Accept what you can’t change

Last Sunday, I wrote about accepting what is. This applies here, too: sometimes, we just make mistakes, and there’s nothing we can do to change that. Acceptance is a much more productive choice than beating ourselves up over something that is already done.

I don’t think cats even know the meaning of being too hard on yourself. I can’t see a cat thinking “oh man, I shouldn’t have let that mouse get away from me. I’m so stupid! I’ll never catch another mouse again!” If anything, she would probably think “I’m the great huntress! I could have caught that mouse if I really wanted to, but I had better things to do.”

Are you your own worst enemy? How do you stop yourself from being too hard on yourself?

4 Comments on Sunday Purrs: Don’t Be so Hard on Yourself

  1. Ingrid, you have become a long distance friend to me. I can’t tell you how much your posts have helped me cope with not only my felines but with my inner fears and worries. Positive thinking is so important. I battle with negative thoughts so much that it has ingrained itself into my life. Whenever it happens I try to reverse it to something positive. Many blessings to you and Allegra & Ruby.

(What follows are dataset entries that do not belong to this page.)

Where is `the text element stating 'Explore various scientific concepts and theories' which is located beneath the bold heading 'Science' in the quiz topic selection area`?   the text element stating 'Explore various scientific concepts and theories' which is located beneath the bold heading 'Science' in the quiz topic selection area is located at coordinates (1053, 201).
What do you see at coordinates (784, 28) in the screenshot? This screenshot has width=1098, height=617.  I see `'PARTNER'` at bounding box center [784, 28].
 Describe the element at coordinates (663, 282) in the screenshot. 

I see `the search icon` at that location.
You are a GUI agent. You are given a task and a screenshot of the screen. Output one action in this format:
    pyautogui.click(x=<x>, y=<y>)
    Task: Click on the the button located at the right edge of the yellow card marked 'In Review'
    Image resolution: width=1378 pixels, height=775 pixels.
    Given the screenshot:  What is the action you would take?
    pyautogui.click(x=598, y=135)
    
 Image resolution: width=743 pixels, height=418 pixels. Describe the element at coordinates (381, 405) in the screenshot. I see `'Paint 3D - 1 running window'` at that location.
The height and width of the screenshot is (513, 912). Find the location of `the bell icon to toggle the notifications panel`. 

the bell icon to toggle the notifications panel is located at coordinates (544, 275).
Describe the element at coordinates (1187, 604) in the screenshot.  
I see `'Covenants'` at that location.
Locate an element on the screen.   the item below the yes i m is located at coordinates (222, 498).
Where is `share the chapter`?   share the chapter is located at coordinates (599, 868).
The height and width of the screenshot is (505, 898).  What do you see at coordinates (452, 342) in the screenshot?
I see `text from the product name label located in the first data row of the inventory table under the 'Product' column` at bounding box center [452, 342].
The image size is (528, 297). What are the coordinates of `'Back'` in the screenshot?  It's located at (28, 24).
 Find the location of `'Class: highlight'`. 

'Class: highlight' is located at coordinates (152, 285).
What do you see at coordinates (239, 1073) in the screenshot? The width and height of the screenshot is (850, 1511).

  2. OT, I started feeding my three food-allergy boys Rad Cat raw turkey. It immediately helped Lil Guy’s soft stool problem. His two brothers also eat it, but they can eat canned food; Lil Guy can’t. We travel 150 miles roundtrip to buy Rad Cat, but it is worth it. There is no waste. (My boys probably waste 50 percent of canned food.) I’m happy that my boys are stable right now, and I feel balanced.